Rows on target coordinates:
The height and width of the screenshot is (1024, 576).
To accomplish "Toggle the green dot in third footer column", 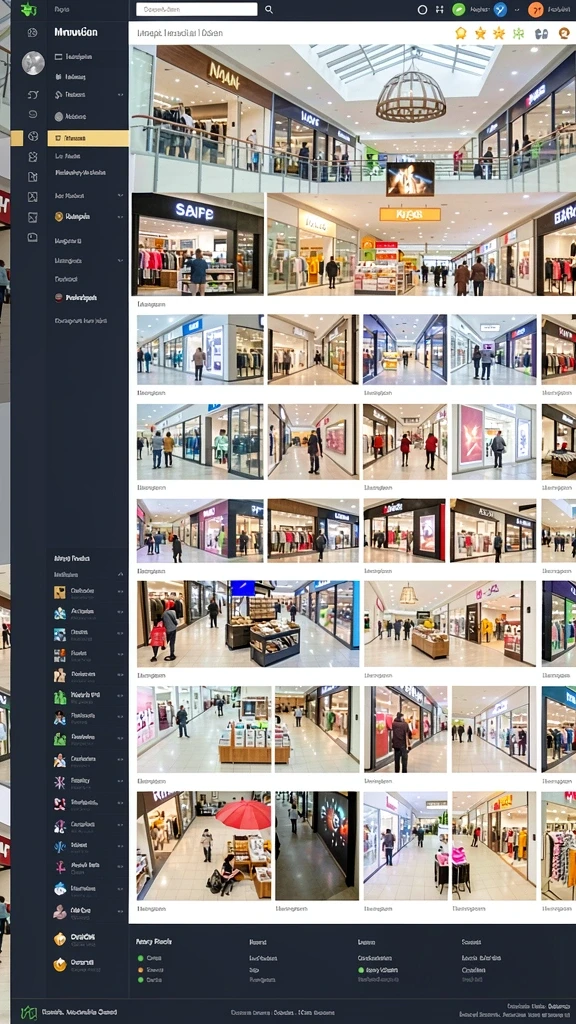I will click(x=361, y=970).
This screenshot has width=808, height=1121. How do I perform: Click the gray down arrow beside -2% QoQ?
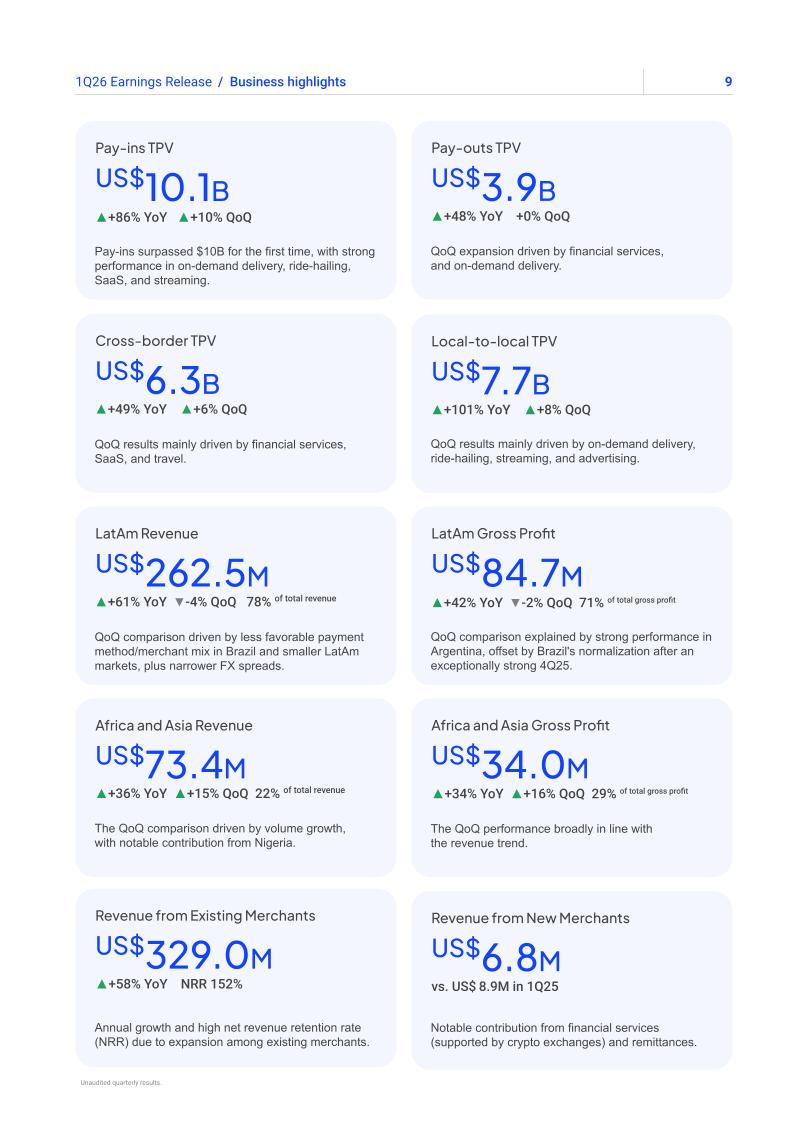516,603
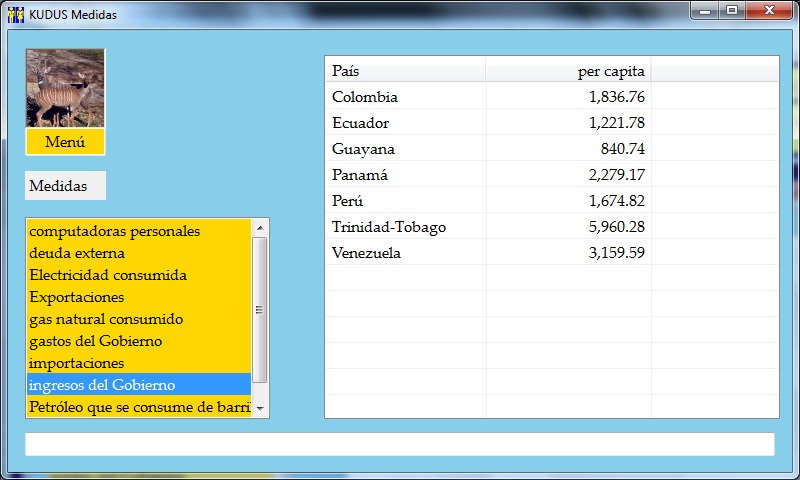Select 'Petróleo que se consume' item
The width and height of the screenshot is (800, 480).
pos(139,407)
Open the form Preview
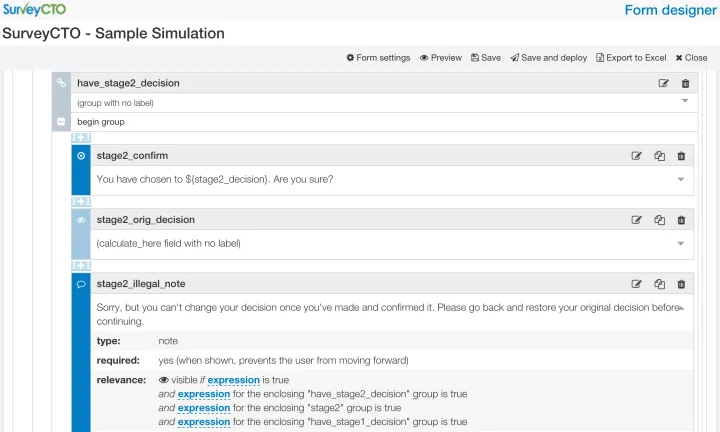The width and height of the screenshot is (720, 432). (x=441, y=58)
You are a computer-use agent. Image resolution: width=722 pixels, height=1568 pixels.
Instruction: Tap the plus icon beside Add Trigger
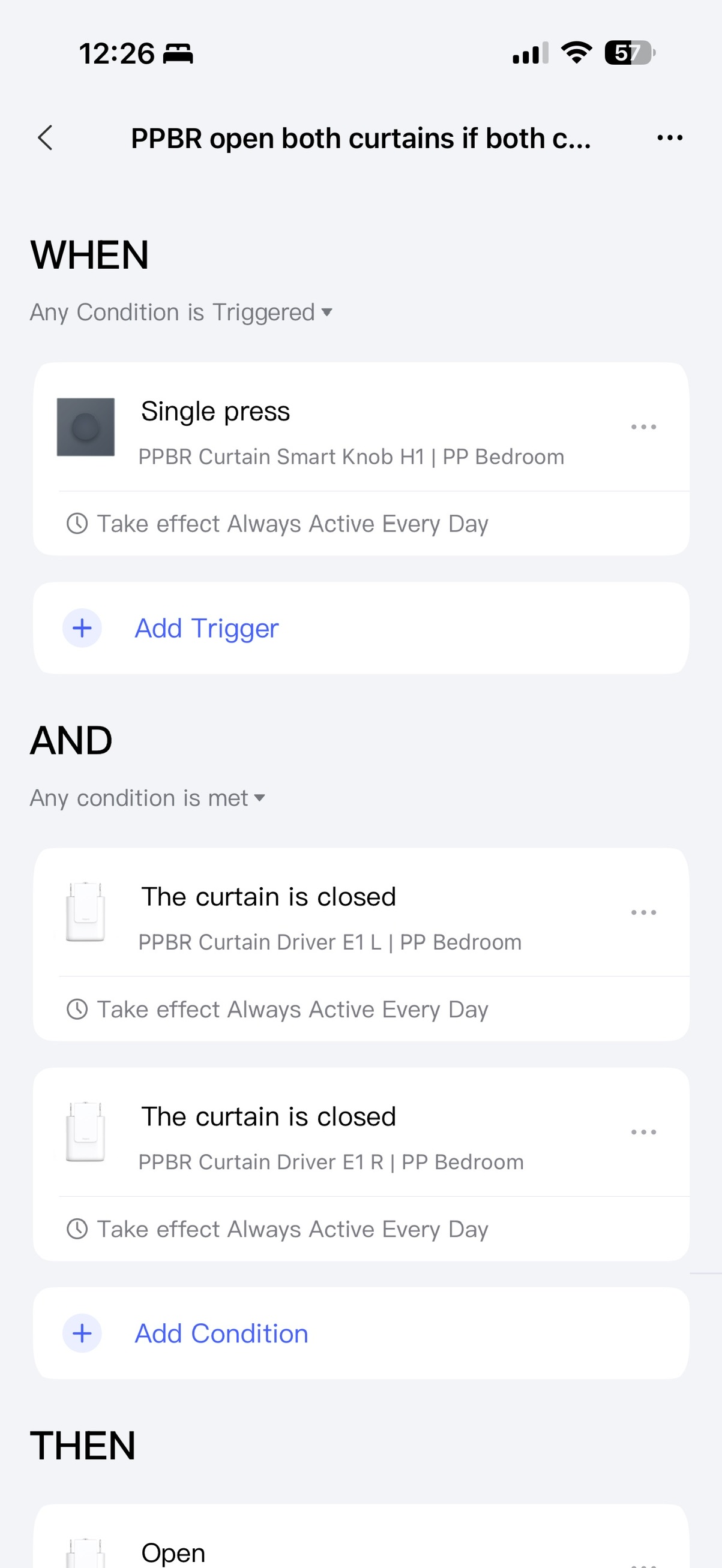tap(82, 628)
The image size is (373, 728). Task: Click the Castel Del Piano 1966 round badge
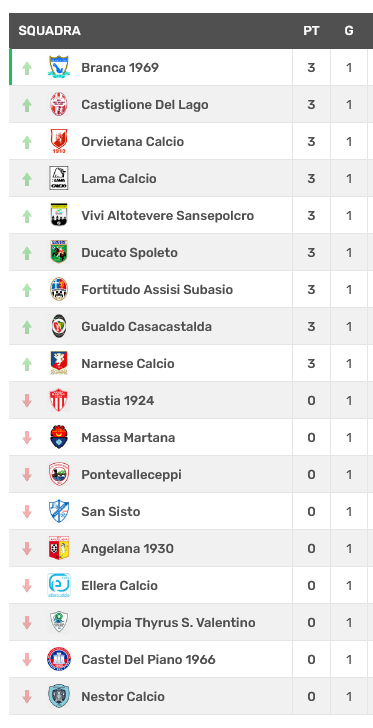click(x=59, y=659)
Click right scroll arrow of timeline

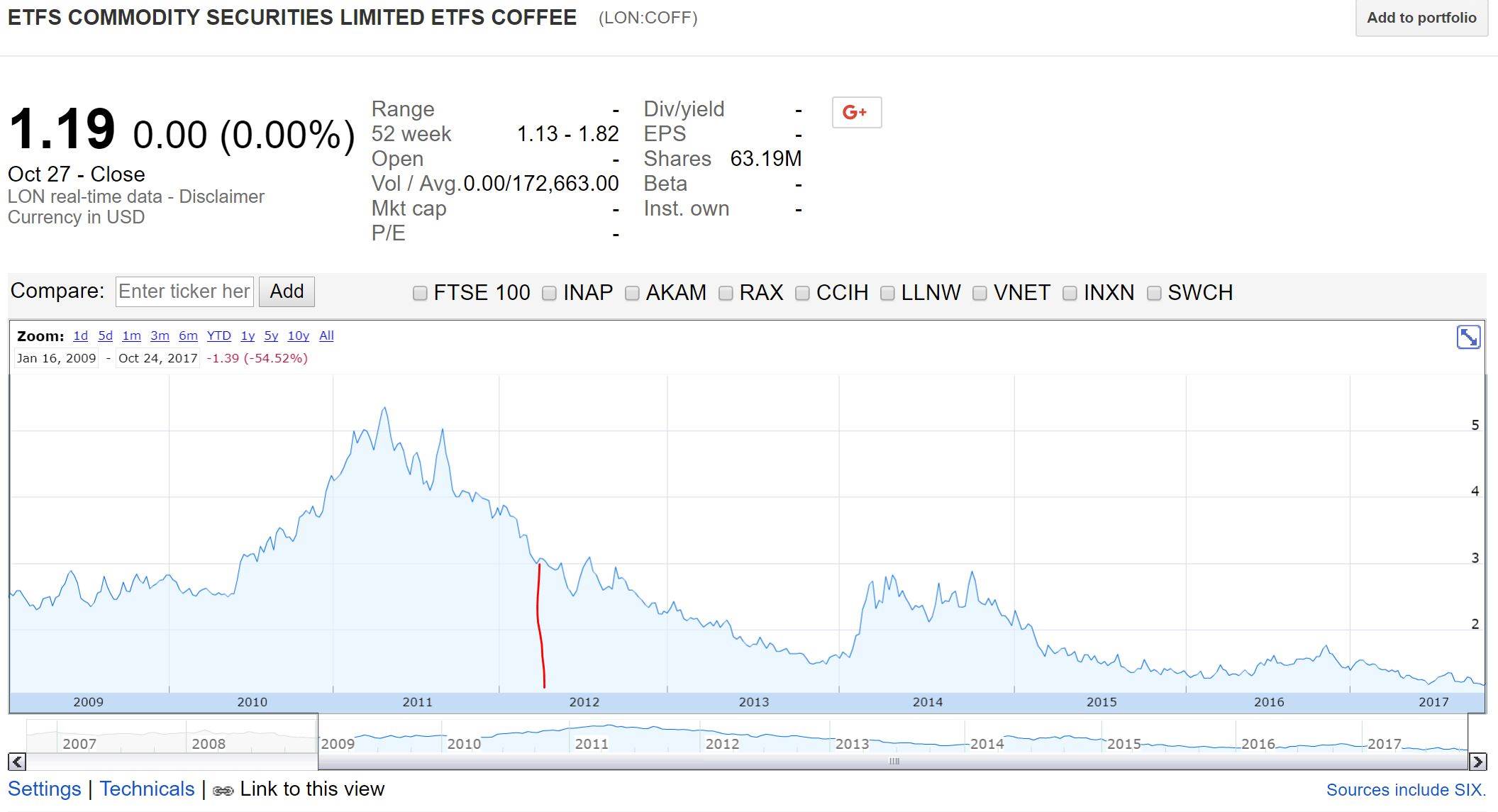click(x=1477, y=762)
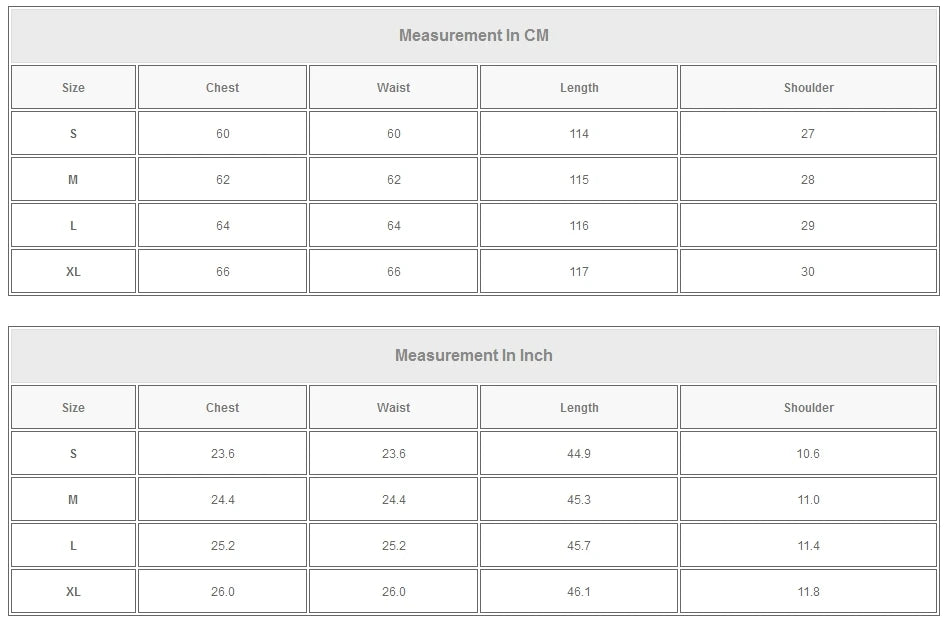Click the Waist header in the Inch table
The image size is (946, 620).
click(393, 408)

### Directions
Turn the part of the rows that opens with the line containing "You are a computer-use" and runs through the end of the rows into a JSON list of strings, one string per line, with blank lines left out. Leave the pictures out of the answer.

### Full solution
[
  "You are a computer-use agent. Image resolution: width=722 pixels, height=1568 pixels.",
  "Instruction: Tap the plus icon beside Add Trigger",
  "tap(82, 628)",
  "The image size is (373, 728). Task: Click the Castel Del Piano 1966 round badge",
  "click(x=59, y=659)",
  "Click right scroll arrow of timeline",
  "click(x=1477, y=762)",
  "Click the Waist header in the Inch table",
  "The image size is (946, 620).",
  "click(393, 408)"
]